[PATCH] D93594: [X86] Pass to transform amx intrinsics to scalar operation.
Pengfei Wang via Phabricator via cfe-commits
cfe-commits at lists.llvm.org
Wed Feb 24 05:03:57 PST 2021
pengfei added inline comments.
================
Comment at: llvm/include/llvm/CodeGen/Passes.h:496
+
+ /// The pass transform amx intrinsics to scalar operation if the function has
+ /// optnone attribute or it is O0.
----------------
transforms
================
Comment at: llvm/lib/Target/X86/X86LowerAMXIntrinsics.cpp:1
+//===- llvm/lib/Target/X86/X86LowerAMXIntrinsics.cpp ----------------------===//
+//
----------------
We usually comment as //===--- filename - description ---===//
See `head -n1 llvm/lib/Target/X86/*.cpp`
================
Comment at: llvm/lib/Target/X86/X86LowerAMXIntrinsics.cpp:51
+ BasicBlock *Header = BasicBlock::Create(
+ Preheader->getContext(), Name + ".header", Preheader->getParent(), Exit);
+ BasicBlock *Body = BasicBlock::Create(Header->getContext(), Name + ".body",
----------------
Ctx
================
Comment at: llvm/lib/Target/X86/X86LowerAMXIntrinsics.cpp:88
+
+template <Intrinsic::ID IntrID,
+ typename = typename std::enable_if<
----------------
Can we just use `template <bool IsLoad>`? I think it also can reduce the branch.
================
Comment at: llvm/lib/Target/X86/X86LowerAMXIntrinsics.cpp:99
+ Loop *RowLoop = LI.AllocateLoop();
+ Loop *ColLoop = LI.AllocateLoop();
+ RowLoop->addChildLoop(ColLoop);
----------------
Not sure how about the arithmetic intrinsics. But at least for load and store intrinsics we can use LLVM intrinsic `llvm.masked.load/store` to reduce the inner loop.
================
Comment at: llvm/lib/Target/X86/X86LowerAMXIntrinsics.cpp:166
+ Value *Vec = nullptr;
+ if (auto *BitCast = dyn_cast<BitCastInst>(Tile))

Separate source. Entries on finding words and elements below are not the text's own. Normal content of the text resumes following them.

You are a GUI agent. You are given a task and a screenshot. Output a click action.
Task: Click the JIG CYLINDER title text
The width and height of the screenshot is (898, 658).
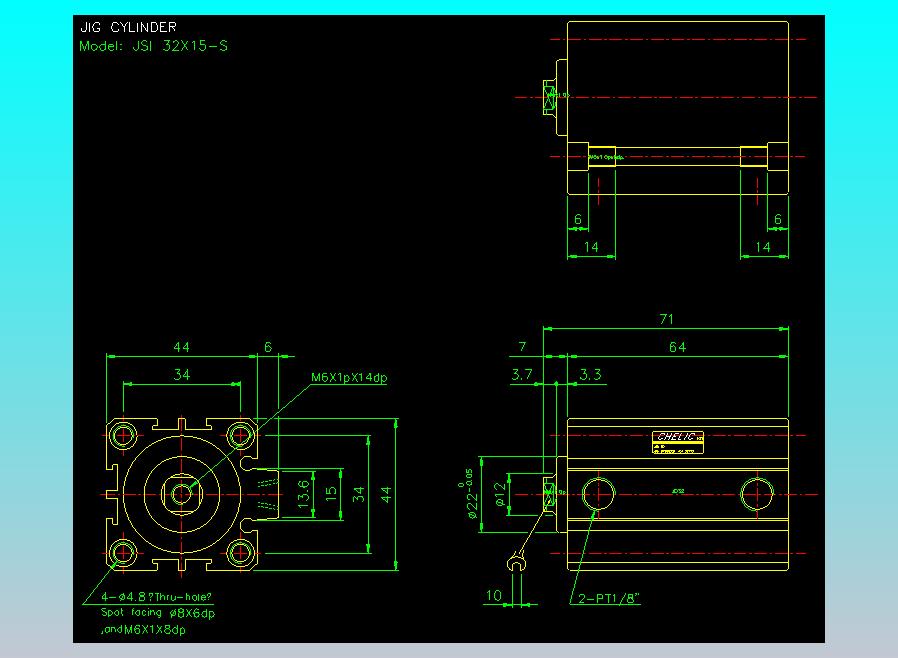(x=128, y=28)
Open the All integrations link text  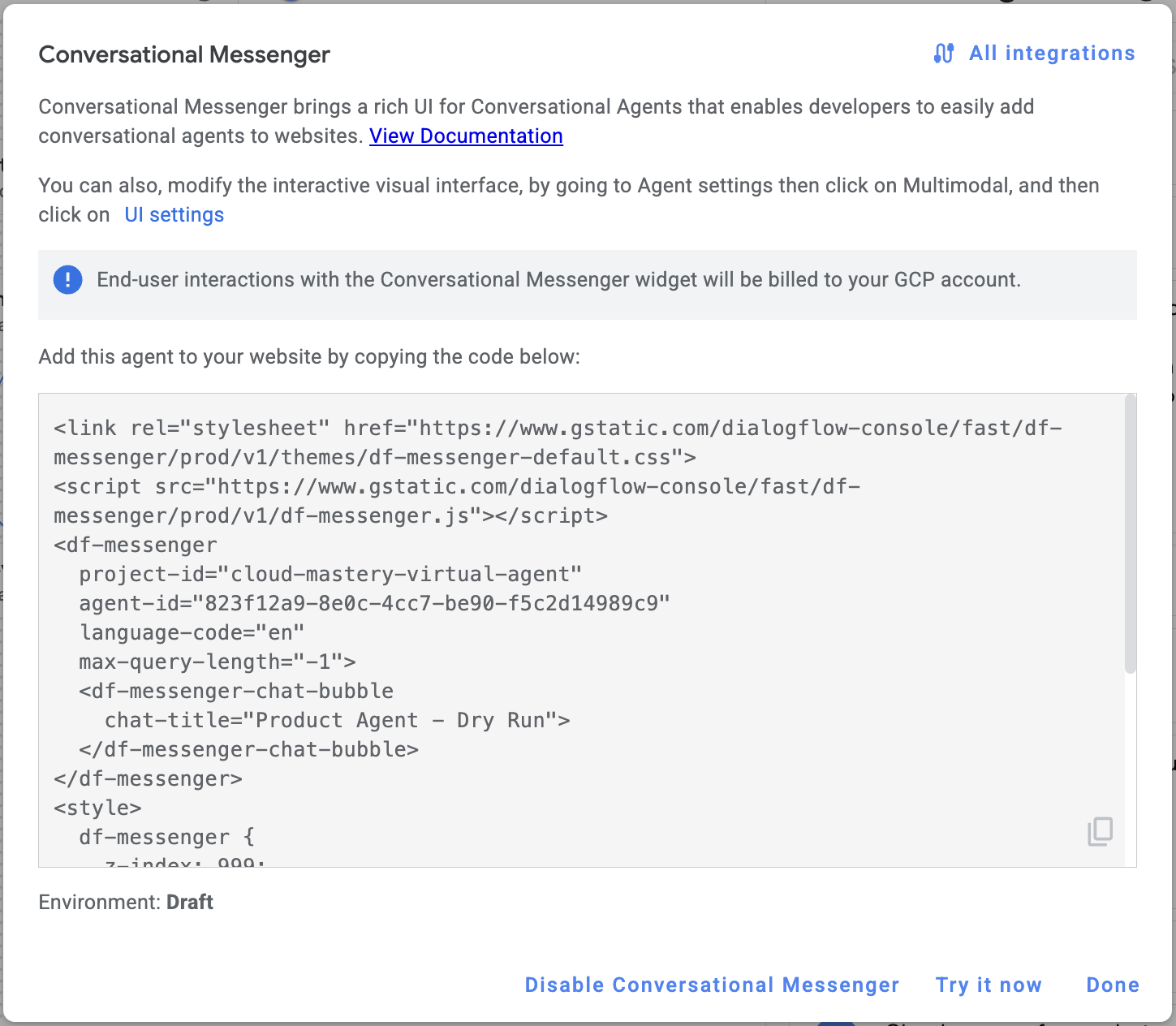pyautogui.click(x=1052, y=54)
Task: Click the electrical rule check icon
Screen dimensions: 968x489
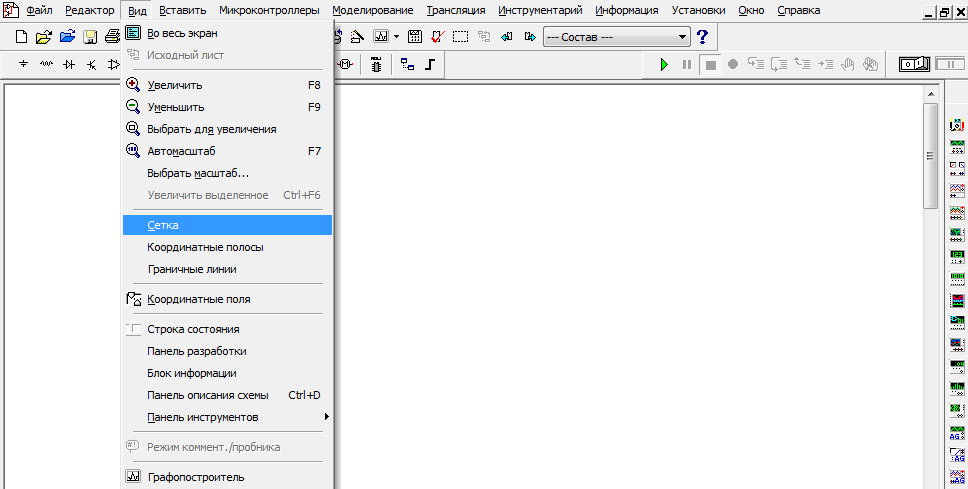Action: [x=436, y=37]
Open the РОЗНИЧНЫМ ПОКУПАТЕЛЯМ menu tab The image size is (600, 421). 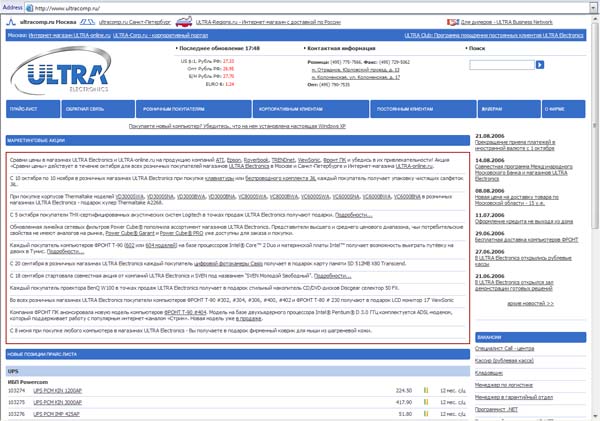[194, 109]
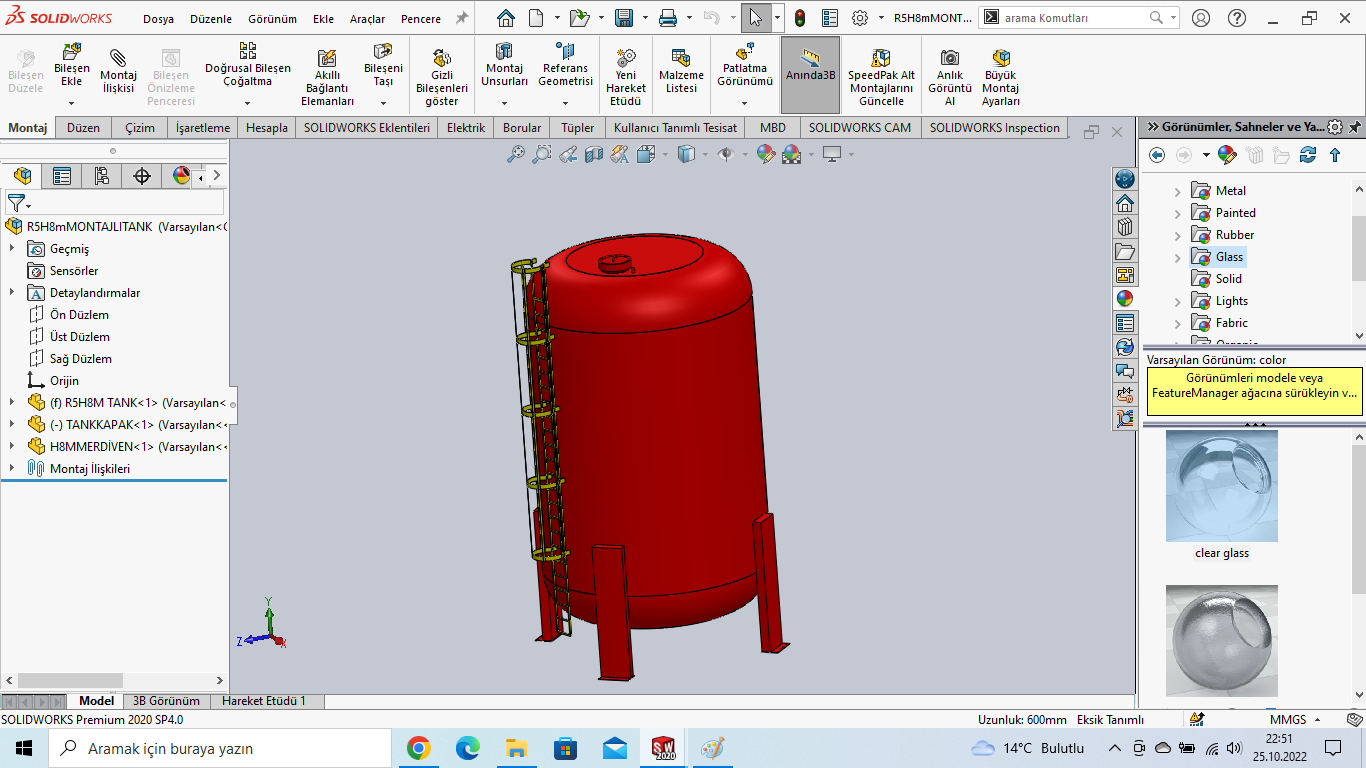Open the Büyük Montaj Ayarları tool
This screenshot has width=1366, height=768.
[1000, 58]
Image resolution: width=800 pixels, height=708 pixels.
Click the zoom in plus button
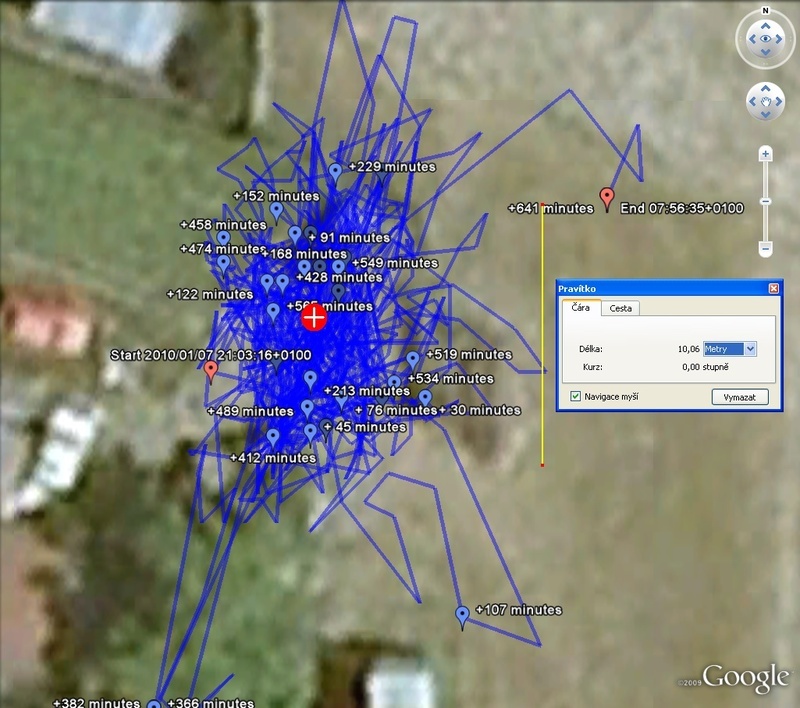tap(765, 155)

+ Vec = BitCast->getOperand(0);
----------------
Maybe we can just use cast to help to raise the assertion.
================
Comment at: llvm/lib/Target/X86/X86LowerAMXIntrinsics.cpp:223
+ Value *VecC, *VecA, *VecB;
+ if (auto *BitCast = dyn_cast<BitCastInst>(Acc))
+ VecC = BitCast->getOperand(0);
----------------
You can use cast to help to check the failure so that VecA/B/C won't be uninitialized.
================
Comment at: llvm/lib/Target/X86/X86LowerAMXIntrinsics.cpp:229
+ // to vector. However with -O0, it doesn't happen.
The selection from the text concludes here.